While Clero did time for grand theft, organized fraud, controlled substance fraud, identification use fraud, illegal drug trafficking, fraudulent prescription drug labels and unauthorized prescription drug sales, a Clero relative got Moron’s longtime pharmacy technician, “C.V.,” to be the listed owner of Fenix Pharmacy.

“C.V. was tasked with performing the day-to-day work of the fraud, i.e., the submission of false claims to the coupon programs using coupon or savings cards, as well as lists of names she was supplied to enter as “patients” into the pharmacy billing system,” Clero’s admission states. “C.V. continued to submit fraudulent claims to the coupon programs after Clero was released from prison, through the date of the defendants’ arrest on April 1, 2021.”

State records for Fenix say “C.V.” is Carmen Velasquez, a licensed registered pharmacy tech until Dec. 31, 2016. Those same state records say Osvaldo Acosta took over as Fenix’s president after Velasquez.

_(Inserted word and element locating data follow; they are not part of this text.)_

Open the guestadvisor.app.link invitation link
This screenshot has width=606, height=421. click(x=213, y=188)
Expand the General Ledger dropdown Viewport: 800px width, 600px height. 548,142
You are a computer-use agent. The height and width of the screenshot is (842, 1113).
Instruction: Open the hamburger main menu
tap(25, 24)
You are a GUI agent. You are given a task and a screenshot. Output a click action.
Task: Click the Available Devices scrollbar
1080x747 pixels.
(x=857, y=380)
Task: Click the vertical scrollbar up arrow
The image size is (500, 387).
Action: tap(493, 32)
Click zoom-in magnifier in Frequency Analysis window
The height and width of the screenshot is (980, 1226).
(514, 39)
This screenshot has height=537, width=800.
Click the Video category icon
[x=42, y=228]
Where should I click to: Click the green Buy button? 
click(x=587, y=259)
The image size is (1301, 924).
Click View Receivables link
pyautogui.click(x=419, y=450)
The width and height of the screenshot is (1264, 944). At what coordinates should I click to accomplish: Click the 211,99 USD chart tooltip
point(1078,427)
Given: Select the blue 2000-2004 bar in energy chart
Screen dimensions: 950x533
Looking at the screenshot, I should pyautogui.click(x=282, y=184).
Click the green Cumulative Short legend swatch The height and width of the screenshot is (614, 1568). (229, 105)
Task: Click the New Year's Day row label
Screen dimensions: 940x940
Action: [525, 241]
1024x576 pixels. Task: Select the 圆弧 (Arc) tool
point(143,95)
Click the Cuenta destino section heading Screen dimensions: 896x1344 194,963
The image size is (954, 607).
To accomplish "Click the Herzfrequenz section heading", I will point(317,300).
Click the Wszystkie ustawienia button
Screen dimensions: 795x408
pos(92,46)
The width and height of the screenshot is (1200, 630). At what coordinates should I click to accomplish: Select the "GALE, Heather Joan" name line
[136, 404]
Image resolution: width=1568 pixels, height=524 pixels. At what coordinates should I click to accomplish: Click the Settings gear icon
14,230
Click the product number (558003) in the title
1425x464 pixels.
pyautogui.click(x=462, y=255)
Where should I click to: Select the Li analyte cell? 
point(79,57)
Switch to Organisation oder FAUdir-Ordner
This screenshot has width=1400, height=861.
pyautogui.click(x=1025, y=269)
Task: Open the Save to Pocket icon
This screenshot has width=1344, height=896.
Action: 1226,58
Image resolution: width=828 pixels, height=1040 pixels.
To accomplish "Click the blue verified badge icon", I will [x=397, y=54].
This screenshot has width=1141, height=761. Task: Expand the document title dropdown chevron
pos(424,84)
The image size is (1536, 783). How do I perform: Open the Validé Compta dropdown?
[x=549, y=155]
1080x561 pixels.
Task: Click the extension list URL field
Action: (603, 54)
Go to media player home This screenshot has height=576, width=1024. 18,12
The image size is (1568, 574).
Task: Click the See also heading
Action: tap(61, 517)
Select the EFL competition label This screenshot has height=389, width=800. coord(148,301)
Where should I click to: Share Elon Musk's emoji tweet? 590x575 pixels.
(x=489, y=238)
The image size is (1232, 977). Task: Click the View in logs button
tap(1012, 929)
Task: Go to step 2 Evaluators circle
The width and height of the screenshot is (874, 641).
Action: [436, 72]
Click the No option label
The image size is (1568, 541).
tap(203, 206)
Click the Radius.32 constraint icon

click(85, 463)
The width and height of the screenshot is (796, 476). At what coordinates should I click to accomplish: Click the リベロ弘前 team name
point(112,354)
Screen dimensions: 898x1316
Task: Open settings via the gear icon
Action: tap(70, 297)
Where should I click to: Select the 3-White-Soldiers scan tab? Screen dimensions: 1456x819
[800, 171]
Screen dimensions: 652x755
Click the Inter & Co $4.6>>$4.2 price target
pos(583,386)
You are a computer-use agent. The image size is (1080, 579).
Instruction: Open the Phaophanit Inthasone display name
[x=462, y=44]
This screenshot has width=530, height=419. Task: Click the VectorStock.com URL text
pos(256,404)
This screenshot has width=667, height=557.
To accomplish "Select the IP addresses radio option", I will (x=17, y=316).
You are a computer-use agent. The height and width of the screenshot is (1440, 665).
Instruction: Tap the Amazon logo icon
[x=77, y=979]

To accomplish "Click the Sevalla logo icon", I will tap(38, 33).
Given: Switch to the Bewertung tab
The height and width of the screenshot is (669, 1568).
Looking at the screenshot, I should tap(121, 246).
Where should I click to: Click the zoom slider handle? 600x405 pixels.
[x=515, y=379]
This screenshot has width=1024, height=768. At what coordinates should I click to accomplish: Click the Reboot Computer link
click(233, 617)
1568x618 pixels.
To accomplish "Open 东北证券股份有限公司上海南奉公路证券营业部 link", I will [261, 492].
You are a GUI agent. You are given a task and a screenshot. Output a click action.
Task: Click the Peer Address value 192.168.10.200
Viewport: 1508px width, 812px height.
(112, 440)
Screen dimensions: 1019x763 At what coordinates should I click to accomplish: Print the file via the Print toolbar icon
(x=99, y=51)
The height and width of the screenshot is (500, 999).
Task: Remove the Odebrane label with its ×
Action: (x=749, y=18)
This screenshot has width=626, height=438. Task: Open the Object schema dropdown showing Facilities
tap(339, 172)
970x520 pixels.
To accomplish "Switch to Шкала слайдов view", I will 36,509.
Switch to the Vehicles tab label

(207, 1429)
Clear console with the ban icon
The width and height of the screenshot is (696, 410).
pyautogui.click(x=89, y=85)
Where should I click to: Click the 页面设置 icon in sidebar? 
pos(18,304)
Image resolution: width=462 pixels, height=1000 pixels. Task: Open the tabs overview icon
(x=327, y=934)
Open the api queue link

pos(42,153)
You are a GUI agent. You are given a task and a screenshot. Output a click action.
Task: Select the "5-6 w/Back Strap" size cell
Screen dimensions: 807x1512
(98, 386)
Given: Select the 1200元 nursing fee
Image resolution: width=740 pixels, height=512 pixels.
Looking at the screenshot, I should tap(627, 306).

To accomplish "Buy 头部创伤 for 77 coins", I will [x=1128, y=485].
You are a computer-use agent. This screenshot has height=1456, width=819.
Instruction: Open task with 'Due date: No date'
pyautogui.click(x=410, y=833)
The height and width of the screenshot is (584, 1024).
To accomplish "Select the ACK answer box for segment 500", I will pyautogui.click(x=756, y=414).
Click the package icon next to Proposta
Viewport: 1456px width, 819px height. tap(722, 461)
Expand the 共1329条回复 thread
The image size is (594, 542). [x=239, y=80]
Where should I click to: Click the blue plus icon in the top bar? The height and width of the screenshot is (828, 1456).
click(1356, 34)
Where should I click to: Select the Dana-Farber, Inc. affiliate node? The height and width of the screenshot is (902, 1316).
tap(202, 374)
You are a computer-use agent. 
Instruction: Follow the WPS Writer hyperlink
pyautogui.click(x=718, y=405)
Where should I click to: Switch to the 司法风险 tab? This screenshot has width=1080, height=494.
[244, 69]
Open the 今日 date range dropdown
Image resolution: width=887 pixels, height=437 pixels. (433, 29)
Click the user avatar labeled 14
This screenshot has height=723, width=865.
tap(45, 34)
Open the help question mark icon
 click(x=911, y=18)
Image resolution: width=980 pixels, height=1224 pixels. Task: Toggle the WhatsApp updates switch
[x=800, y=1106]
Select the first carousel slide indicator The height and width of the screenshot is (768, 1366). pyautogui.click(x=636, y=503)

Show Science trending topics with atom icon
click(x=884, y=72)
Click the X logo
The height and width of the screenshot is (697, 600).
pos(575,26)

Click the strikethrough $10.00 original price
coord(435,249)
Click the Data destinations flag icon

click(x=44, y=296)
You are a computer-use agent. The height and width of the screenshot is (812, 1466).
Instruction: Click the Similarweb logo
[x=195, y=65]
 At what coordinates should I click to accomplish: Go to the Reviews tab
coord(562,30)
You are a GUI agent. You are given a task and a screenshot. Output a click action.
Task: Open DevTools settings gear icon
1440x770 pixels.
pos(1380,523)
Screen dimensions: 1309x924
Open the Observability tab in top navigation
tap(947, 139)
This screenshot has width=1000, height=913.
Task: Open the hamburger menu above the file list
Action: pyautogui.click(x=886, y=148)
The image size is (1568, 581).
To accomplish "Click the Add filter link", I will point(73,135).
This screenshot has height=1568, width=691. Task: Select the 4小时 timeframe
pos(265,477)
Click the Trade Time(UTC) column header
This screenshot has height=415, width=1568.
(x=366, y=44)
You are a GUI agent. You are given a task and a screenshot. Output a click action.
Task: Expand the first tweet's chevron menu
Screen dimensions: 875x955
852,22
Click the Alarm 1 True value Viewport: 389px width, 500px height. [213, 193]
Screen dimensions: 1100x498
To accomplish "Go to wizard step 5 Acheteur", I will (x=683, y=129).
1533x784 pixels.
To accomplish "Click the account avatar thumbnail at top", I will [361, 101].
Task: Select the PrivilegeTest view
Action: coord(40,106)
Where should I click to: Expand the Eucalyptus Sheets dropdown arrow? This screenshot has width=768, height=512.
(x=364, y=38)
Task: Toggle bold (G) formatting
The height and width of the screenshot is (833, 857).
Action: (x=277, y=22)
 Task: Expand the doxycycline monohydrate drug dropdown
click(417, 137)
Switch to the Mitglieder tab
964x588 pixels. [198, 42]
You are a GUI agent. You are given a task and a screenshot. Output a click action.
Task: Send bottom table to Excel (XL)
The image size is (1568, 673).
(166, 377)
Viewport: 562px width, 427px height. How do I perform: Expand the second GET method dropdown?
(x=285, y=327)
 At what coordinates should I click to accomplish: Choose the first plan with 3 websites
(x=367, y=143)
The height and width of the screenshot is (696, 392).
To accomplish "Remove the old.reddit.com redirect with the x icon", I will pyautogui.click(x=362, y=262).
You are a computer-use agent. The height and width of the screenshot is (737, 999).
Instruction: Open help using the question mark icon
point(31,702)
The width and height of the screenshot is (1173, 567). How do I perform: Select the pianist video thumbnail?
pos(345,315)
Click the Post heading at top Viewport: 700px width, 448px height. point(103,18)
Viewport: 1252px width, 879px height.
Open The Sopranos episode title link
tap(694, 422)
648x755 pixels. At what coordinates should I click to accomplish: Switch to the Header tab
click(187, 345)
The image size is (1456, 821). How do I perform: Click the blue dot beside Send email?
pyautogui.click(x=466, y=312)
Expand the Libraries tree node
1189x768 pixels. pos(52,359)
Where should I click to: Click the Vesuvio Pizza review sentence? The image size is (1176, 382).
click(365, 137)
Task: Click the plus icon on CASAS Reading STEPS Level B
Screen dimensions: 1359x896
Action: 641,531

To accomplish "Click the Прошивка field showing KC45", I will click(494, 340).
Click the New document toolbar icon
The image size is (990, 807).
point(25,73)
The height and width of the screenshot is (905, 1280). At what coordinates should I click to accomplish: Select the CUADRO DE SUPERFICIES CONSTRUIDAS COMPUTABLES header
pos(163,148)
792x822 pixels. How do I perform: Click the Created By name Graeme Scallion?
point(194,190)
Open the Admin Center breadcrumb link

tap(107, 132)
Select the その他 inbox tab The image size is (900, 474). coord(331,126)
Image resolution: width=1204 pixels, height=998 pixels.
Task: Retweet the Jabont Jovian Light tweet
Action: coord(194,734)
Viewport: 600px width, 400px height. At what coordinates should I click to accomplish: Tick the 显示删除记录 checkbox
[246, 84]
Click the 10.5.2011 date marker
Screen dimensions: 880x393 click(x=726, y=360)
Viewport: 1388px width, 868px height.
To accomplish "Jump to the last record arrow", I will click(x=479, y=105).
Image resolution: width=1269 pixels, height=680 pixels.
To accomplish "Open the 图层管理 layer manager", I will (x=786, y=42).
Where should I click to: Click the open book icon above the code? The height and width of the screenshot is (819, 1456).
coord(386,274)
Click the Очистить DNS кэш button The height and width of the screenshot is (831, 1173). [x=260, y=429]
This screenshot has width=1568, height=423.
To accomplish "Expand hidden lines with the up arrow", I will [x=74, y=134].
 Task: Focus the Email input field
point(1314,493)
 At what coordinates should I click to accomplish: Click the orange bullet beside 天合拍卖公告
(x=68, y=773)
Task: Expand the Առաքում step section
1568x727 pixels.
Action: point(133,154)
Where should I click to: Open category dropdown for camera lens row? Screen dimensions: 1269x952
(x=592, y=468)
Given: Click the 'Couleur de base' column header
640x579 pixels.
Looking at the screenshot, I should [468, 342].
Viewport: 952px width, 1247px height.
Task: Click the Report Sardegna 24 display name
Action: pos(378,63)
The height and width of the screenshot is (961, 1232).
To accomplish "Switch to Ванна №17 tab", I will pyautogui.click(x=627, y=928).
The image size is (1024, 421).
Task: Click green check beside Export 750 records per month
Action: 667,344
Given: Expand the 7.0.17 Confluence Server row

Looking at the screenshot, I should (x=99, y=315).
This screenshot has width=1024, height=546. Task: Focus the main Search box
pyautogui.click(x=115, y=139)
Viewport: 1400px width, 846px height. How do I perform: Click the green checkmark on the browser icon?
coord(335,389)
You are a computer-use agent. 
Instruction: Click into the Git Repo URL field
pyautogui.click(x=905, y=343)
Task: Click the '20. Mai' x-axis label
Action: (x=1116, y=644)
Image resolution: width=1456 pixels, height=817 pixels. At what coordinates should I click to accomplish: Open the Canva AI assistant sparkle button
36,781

Clero’s admission says Perez recruited “O.A.” a longtime frien, then recruited “O.A.’s wife” to be a nominee owner of 26 Pharmacy & Discount.

Perez walked them through the opening of bank accounts, pharmacy licensing and “had them pre-sign books of blank checks for their respective pharmacies. Clero did the same for “R.G.,” which state records say is Raisel Gil, as nomiee owner of Rubi Pharmacy.

Some nominee owners received $10,000 to $15,000 for allowing a pharmacy to be owned and licensed in their name. Others were told their pharmacy never got licensed, so they wouldn’t get that cash.

Clero and Perez routed the cash from the pharmacies to themselves through a number of shell companies, including Green Eagle, Clear Options and Olok Corp.